(ASSIGNMENT): Return each line of the records below in which the string "Click" turns up.

(EXERCISE MATERIAL):
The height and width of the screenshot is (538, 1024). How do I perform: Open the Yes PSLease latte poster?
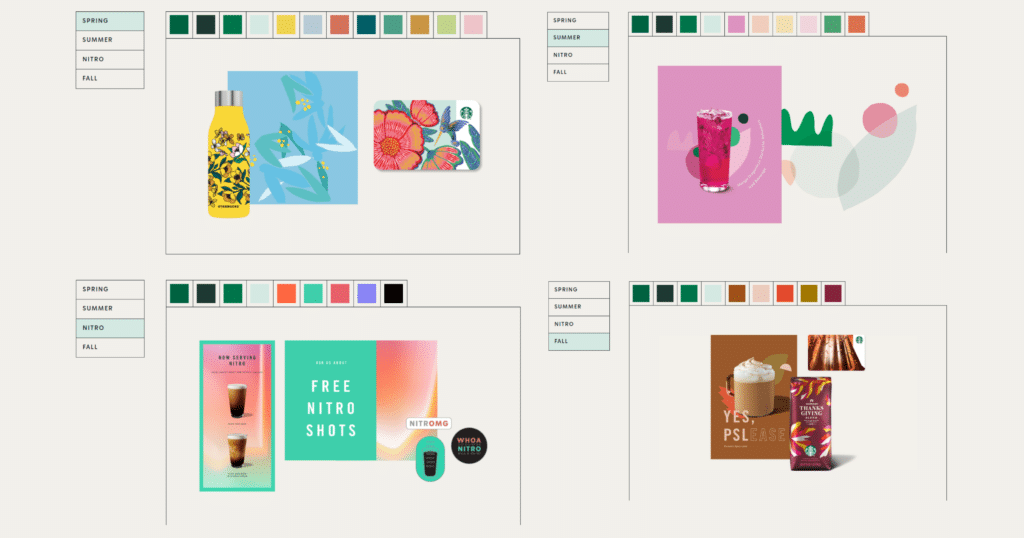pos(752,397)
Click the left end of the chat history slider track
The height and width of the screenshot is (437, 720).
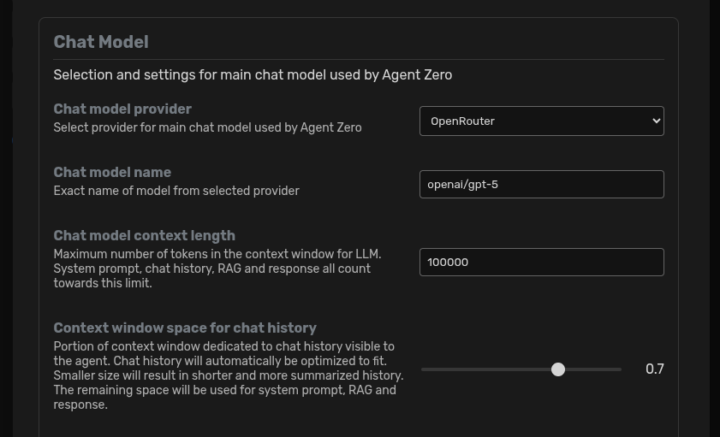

...

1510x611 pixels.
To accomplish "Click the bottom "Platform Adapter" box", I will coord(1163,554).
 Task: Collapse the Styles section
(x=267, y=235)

==

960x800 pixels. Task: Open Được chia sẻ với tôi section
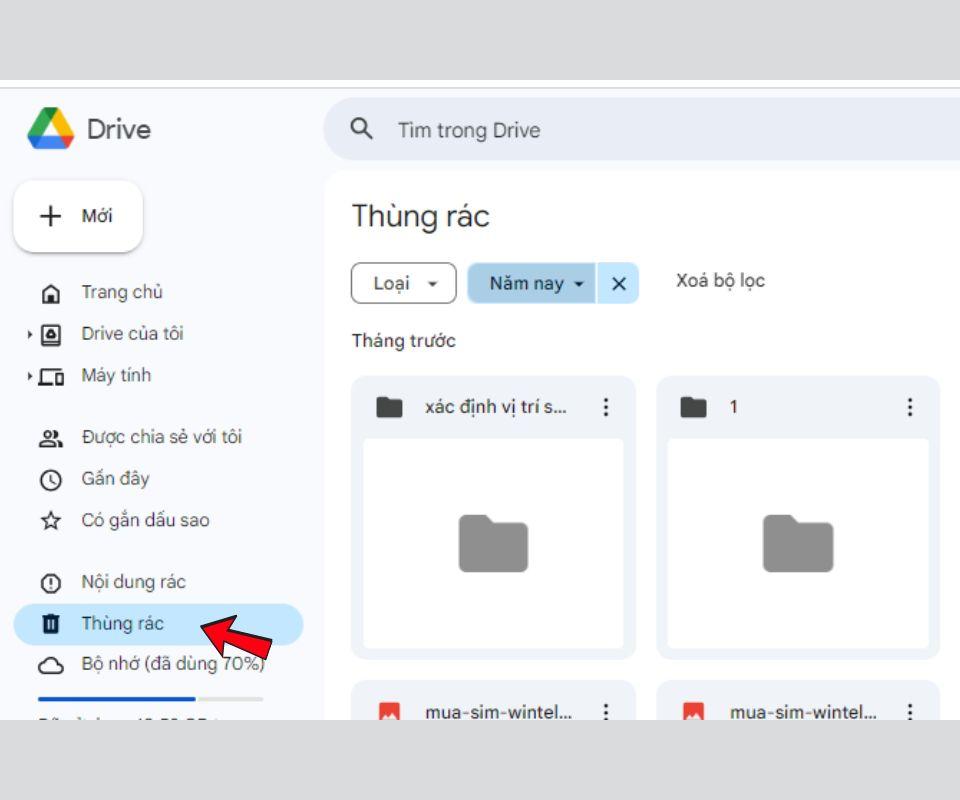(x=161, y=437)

(ANSWER SECTION):
Click the left end of the chat history slider track
To accomplish "Click the bottom "Platform Adapter" box", I will coord(1163,554).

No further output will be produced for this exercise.